ジャワハルラール・ネルー
[Wikipedia|▼Menu]
アニー・ベサントの側近として全インド自治同盟で力をつけ[2][3]、1928年にネルーは「ネルー報告」を発表し、インドの即時独立を求めた。ただしこの報告には、1916年に国民会議派が約束したムスリムの分離選挙を反故にし、さらにムスリムの議席数の確保を否定する内容が含まれていたので、全インド・ムスリム連盟を中心とするムスリムとの対立を招くことになる。

また、1923年に党内対立から国民会議の一派閥としてチッタランジャン・ダース(英語版)と共にスワラージ党を結党していたが、ガンディーに懐柔されて1929年に父モティラル・ネルーから国民会議の議長の座を引き継いだ。ネルーを議長とした同年の国民会議ラホール大会では「プールナ・スワラージ(完全独立)」が採択される。コミンテルン系である帝国主義反対連盟のメンバーでもあった。

その後もネルーは1936年、1937年、1946年にも国民会議の議長に選出されているが、その間何度も投獄を経験した。獄中生活は通算で10年に及ぶ。獄中でネルーは『父が子に語る世界歴史』(1934年)や『自伝』(1936年)、『インドの発見』(1946年)といった著書を完成させている。1942年8月には、第二次世界大戦へのインドの協力の折衝が不調に終わったことを受け「クイット・インディア」(インドから出ていけ)運動が起きたが、その直前にネルーはガンディーや他の国民会議派指導者とともに逮捕され投獄された[4]
暫定政府と分離独立

第二次世界大戦後、1945年から1946年にかけてインドでは選挙が実施されることとなった。この時、日本軍との戦争協力のため反逆罪として逮捕されたインド国民軍兵士への裁判が行われたが、ネルーはこの裁判で弁護士として彼らの無罪を訴え、国民会議派もそれを争点の一つとした[5]。この選挙において国民会議派は大勝したものの、当時は各宗派別の選挙(分離選挙制)が敷かれており、ムスリム選挙区においてはムハンマド・アリー・ジンナー率いる全インド・ムスリム連盟が議席を独占して[6]、事実上宗派別の二大政党となった。新議会でネルーは、フランス領インドシナオランダ領インドネシアといった、第二次世界大戦で日本軍が占領していた地域に投入されていたインド植民地軍の撤退を要求し、1946年中にそれは実行されたが、こうした動きはイギリスの植民地政策の前提を掘り崩すものであり、インド独立はこの時点で避けられないものとなった[7]

イギリスは独立国家像としてヒンドゥーとイスラムの2つの連邦を傘下に収めるインド連邦を提案したもののネルーは拒否し、ここから両派の対立は激化していった[8]。1946年9月には暫定政府が成立してネルーは首班となったが、両派の対立は好転せず、1947年6月には総督ルイス・マウントバッテンが8月15日のインド・パキスタン分離独立を発表し、結局その発表通りにインドとパキスタン8月15日に分離独立し、ネルーは独立インドの初代首相に就任した。

* 作業内容
1) 本文のうち「その後もネルーは1936年」で始まる段落について、主な事実を残したまま箇条書きに書き改めてください。
2) 本文のうち「また、1923年に党内対立か」から始まり「対連盟のメンバーでもあった。」で終わる部分を、「帝国主義反対連盟」を「反帝国主義連盟」に差し替えたうえで書き出してください。

* 抽出記録
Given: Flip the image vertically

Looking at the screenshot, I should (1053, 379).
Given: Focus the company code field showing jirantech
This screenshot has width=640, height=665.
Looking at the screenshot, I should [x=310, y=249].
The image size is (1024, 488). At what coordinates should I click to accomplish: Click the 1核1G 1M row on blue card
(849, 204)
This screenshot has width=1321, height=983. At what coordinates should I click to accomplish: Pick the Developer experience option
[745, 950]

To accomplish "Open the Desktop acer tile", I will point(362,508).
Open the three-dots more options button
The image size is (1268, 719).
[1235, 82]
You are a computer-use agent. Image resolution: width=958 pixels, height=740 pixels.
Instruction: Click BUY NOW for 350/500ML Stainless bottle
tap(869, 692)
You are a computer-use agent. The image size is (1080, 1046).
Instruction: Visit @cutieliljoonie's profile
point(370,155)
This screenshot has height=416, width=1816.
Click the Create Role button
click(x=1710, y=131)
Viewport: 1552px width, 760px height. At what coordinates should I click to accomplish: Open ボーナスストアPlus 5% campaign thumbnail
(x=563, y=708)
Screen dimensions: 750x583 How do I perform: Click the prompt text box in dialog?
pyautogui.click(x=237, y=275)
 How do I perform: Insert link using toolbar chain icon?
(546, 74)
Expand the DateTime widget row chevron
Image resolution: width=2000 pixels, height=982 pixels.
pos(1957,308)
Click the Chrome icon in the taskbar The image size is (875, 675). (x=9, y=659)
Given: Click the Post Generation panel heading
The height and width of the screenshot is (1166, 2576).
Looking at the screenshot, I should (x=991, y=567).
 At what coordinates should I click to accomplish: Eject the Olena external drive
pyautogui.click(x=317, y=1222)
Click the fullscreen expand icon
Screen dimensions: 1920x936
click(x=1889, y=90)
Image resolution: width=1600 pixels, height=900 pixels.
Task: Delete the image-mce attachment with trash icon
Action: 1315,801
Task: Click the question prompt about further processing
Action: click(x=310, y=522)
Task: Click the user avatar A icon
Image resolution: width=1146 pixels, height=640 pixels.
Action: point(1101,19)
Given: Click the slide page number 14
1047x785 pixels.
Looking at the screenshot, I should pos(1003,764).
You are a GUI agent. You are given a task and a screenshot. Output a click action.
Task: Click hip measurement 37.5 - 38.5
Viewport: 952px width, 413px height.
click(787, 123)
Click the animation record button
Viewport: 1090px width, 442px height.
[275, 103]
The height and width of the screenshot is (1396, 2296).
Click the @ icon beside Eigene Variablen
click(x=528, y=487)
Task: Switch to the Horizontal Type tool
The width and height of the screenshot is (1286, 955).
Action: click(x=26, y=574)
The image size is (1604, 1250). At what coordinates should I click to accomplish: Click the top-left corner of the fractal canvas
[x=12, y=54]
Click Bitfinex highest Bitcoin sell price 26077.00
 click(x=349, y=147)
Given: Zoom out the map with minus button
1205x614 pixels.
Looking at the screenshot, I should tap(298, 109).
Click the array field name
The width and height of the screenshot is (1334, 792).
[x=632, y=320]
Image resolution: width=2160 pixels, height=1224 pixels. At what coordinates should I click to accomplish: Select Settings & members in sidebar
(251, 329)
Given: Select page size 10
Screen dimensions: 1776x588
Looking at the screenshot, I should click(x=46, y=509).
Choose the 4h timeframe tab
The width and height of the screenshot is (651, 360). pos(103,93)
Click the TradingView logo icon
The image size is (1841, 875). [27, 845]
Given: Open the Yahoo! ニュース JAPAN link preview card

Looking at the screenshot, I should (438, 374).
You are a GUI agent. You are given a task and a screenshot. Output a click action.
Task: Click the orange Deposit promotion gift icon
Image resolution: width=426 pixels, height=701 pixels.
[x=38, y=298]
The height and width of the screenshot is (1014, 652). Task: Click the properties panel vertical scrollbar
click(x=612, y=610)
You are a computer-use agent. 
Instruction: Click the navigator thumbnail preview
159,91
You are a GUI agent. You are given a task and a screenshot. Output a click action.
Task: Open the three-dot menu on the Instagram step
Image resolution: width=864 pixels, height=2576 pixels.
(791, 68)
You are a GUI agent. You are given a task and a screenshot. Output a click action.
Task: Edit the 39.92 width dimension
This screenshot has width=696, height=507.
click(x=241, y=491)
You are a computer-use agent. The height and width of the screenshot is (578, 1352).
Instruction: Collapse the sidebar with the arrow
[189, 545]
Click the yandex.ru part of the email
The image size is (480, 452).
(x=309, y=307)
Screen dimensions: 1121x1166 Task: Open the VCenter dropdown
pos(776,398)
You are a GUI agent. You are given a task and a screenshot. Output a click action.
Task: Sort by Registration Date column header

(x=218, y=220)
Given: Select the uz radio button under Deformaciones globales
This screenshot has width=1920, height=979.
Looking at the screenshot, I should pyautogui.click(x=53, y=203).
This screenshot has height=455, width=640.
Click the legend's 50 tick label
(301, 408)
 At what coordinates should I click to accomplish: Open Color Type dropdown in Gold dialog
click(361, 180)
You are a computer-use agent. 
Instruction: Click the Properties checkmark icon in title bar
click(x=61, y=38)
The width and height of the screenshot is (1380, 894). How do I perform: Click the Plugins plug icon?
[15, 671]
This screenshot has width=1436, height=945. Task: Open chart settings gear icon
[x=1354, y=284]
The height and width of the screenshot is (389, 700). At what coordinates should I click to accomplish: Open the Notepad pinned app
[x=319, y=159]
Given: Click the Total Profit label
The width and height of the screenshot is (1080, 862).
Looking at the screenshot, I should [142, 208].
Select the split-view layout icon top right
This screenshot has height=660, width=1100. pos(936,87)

* 回答
1)
- 1936年、1937年、1946年にも国民会議の議長に選出された。
- その間に何度も投獄され、獄中生活は通算10年に及んだ。
- 獄中で『父が子に語る世界歴史』(1934年)、『自伝』(1936年)、『インドの発見』(1946年)を完成させた。
- 1942年8月、第二次世界大戦へのインドの協力をめぐる折衝が不調に終わり、「クイット・インディア」運動が起きた。その直前に、ネルーはガンディーや他の国民会議派指導者とともに逮捕・投獄された。

2)
また、1923年に党内対立から国民会議の一派閥としてチッタランジャン・ダース(英語版)と共にスワラージ党を結党していたが、ガンディーに懐柔されて1929年に父モティラル・ネルーから国民会議の議長の座を引き継いだ。ネルーを議長とした同年の国民会議ラホール大会では「プールナ・スワラージ(完全独立)」が採択される。コミンテルン系である反帝国主義連盟のメンバーでもあった。